▶ [WHAT YOU NEED TO DO]: Take the line containing "This screenshot has" and each line after it through the end of the data below, and return them exactly, minus any pictures.

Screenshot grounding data
^^^^

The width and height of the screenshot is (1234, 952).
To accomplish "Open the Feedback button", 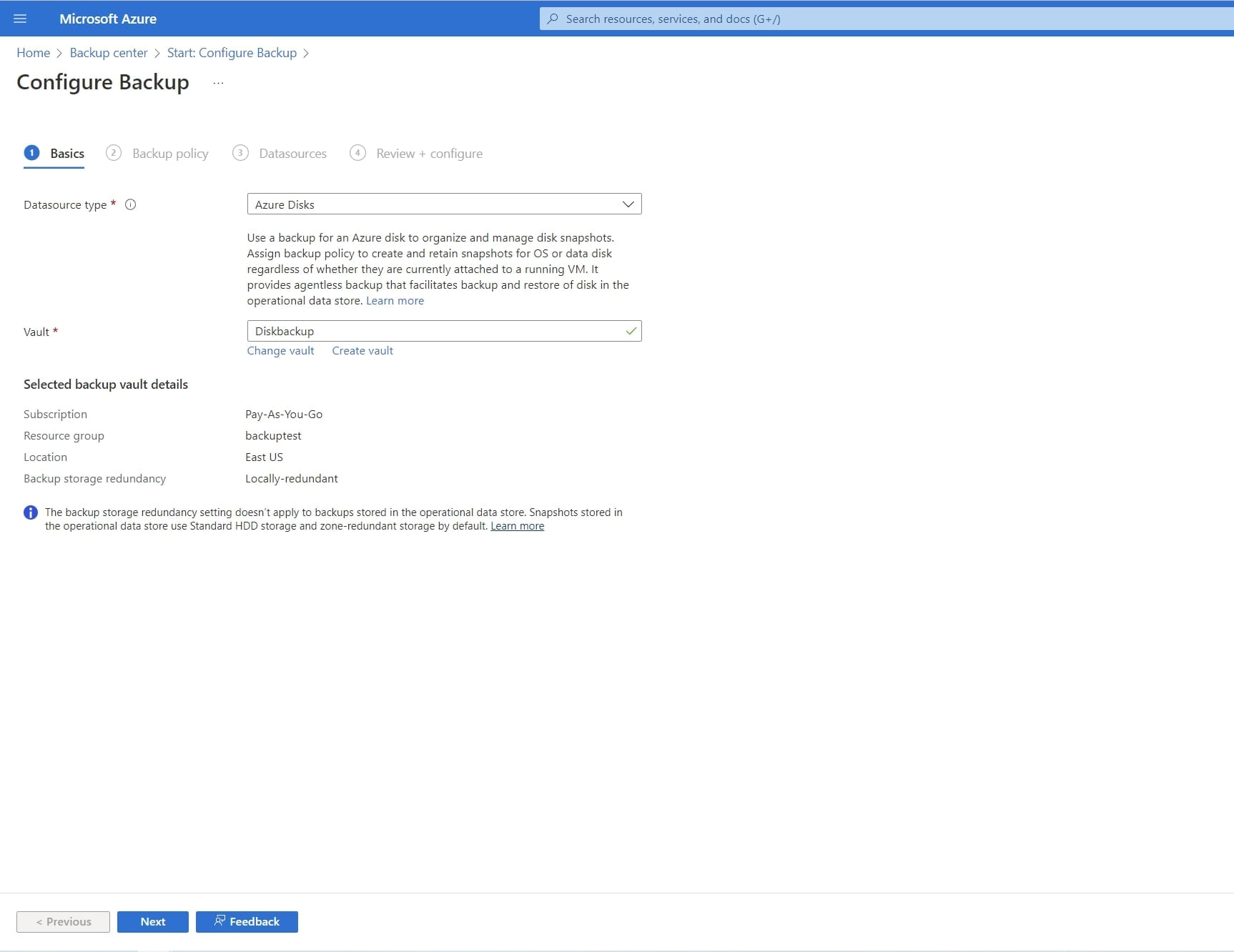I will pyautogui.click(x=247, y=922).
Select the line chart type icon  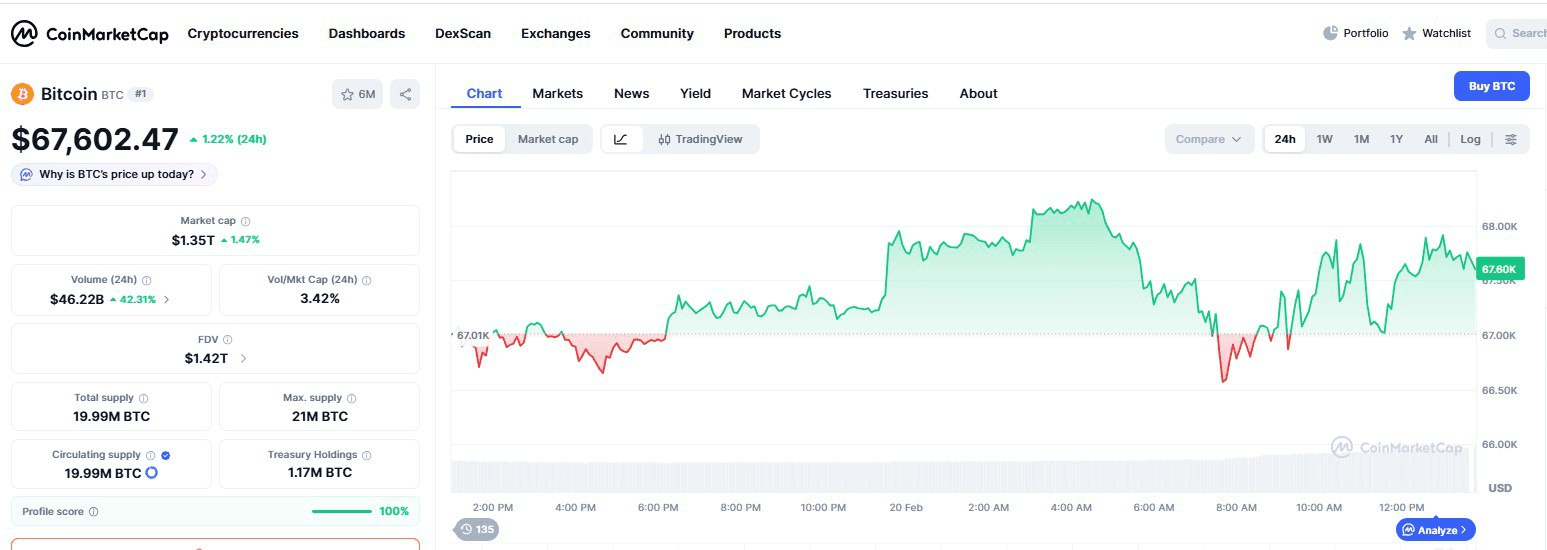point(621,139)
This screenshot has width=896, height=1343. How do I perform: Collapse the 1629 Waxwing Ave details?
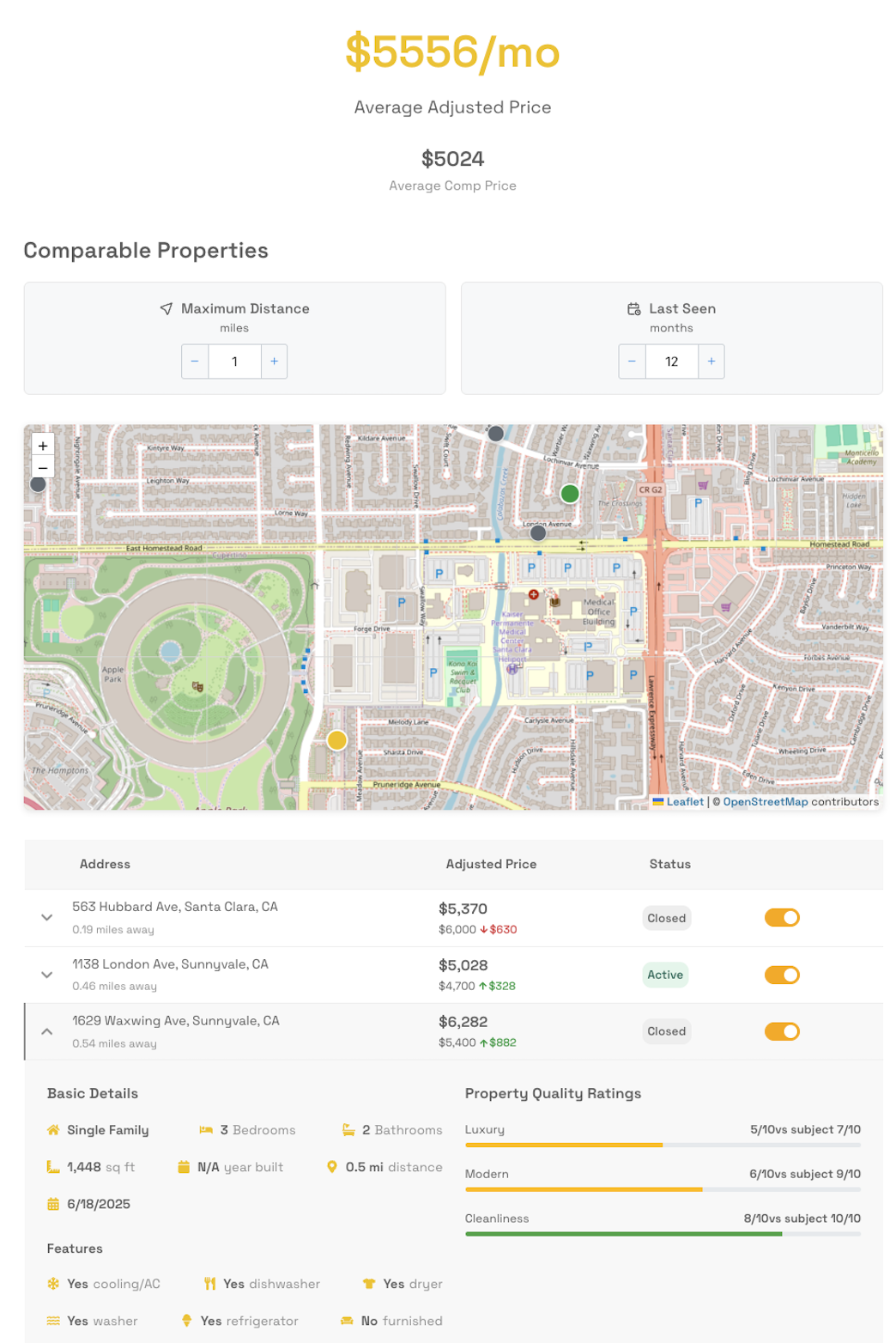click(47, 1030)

^^^^

▶ [TASK ANSWER]:
This screenshot has width=896, height=1343. How do I perform: Collapse the 1629 Waxwing Ave details?
click(47, 1030)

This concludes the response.